Had this woman been coarse or ordinary in appearance I might have felt sorry for her lack of breeding. She was quite the reverse. She was small, with a piquantly pretty face and a pretty plump figure. She knew how to dress—wore beautiful clothes at the right times and painted her cheeks and lips only in the evening. Her hands, though not beautiful in shape, were exquisitely kept; all of her numerous rings were handsome. She seldom wore more than two besides her wedding-ring, and they were always appropriate.
The cause of her ill-breeding was her selfishness. She was determined to get all that was coming to her and could not tolerate any person from whom she could gain nothing. She was a typical daughter of a horse-leech—however much she had she must still cry “Give.”
At the end of my first week practically all the waitresses urged me to ask the head waiter to give me another station. A waitress, they assured me, was never expected to serve longer than one week at a table where tips were not given. As kindly as this advice was intended it did not happen to suit my case—not exactly. Never again, in human probability, I reasoned, would so good an opportunity to study this type of American come my way.
The millionaire paid two visits to his family while I was serving them. During each visit he took five meals. A Sunday dinner when he and his wife ate alone is memorable. After ordering practically everything on the menu, and just as I imagined them ready to leave the table, he turned on me and demanded white potatoes. He said that he had ordered mashed potatoes and that I had failed to bring them. His attack was so unexpected that I was dumb. Not so Anna.
Crossing to the table she pulled a platter from among the pile of soiled dishes surrounding his plate and held it out to him.
“There’s your white potatoes,” she told him. “You done eat ’em.”
Several days before Easter this family departed.
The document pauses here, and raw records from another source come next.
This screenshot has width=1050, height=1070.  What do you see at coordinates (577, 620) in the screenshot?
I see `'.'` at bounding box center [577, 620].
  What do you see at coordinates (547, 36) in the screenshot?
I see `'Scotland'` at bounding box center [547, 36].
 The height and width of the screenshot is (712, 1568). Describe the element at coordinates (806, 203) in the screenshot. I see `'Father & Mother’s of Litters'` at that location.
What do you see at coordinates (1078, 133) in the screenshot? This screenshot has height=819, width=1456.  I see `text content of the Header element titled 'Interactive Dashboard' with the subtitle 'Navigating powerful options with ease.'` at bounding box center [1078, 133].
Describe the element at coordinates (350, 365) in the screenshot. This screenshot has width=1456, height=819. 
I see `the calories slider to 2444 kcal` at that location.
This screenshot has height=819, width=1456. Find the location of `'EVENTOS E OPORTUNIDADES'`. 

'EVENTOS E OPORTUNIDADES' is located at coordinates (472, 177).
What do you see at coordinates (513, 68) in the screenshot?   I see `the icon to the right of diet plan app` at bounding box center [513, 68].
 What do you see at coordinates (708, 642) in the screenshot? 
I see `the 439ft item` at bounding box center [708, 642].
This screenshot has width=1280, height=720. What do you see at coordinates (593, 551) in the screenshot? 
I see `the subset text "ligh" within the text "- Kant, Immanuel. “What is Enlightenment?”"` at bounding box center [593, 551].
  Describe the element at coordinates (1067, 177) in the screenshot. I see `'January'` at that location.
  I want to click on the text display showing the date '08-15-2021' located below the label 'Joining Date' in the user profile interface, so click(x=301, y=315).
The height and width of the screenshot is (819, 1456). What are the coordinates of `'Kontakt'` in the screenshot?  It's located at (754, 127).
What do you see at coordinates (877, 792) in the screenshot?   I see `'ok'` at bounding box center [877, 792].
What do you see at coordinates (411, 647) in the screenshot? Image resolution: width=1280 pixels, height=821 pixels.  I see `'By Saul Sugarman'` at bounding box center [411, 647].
I had served them three hundred and seventy-nine elaborate meals, been found fault with, rudely ordered about, grumbled at, and might have been reprimanded by the head waiter had he not, having learned that no tips were to be expected, studiously kept away from their table. My tip was a soiled one-dollar bill ungraciously given. It was one hundred cents more than any of their former waitresses had received, and they had been stopping in the hotel for more than four months.
The family occupied five of the most expensive rooms in the hotel and monopolized the services of two chambermaids and a scrubwoman. There was not a week while I was serving them that the wife did not make at least one trip to one of the neighboring cities. On her return she invariably boasted to any waitress who would listen of the amount of money she had spent and the expensive clothes she had bought. At one dinner she wore a wonderful evening gown, for which she stated she had paid twenty-five hundred dollars.
Knowing the wages paid to working women in New York at that time, I wondered what per cent of that sum had reached the women who had made the gown. What was their weekly wage?
It was not, however, the conduct of this family of millionaires that convinced me before I had been a week at the Sea Foam that domestic service is very different from what I had imagined. In the first place I had always assumed that hotel waiters had the same food as the guests, certainly what was left over. Such, I was assured by the head waiter and the steward, is the custom only in “cheap joints.” At the Sea Foam, if a waitress ate so much as a mouthful of food left by a guest she was discharged in disgrace.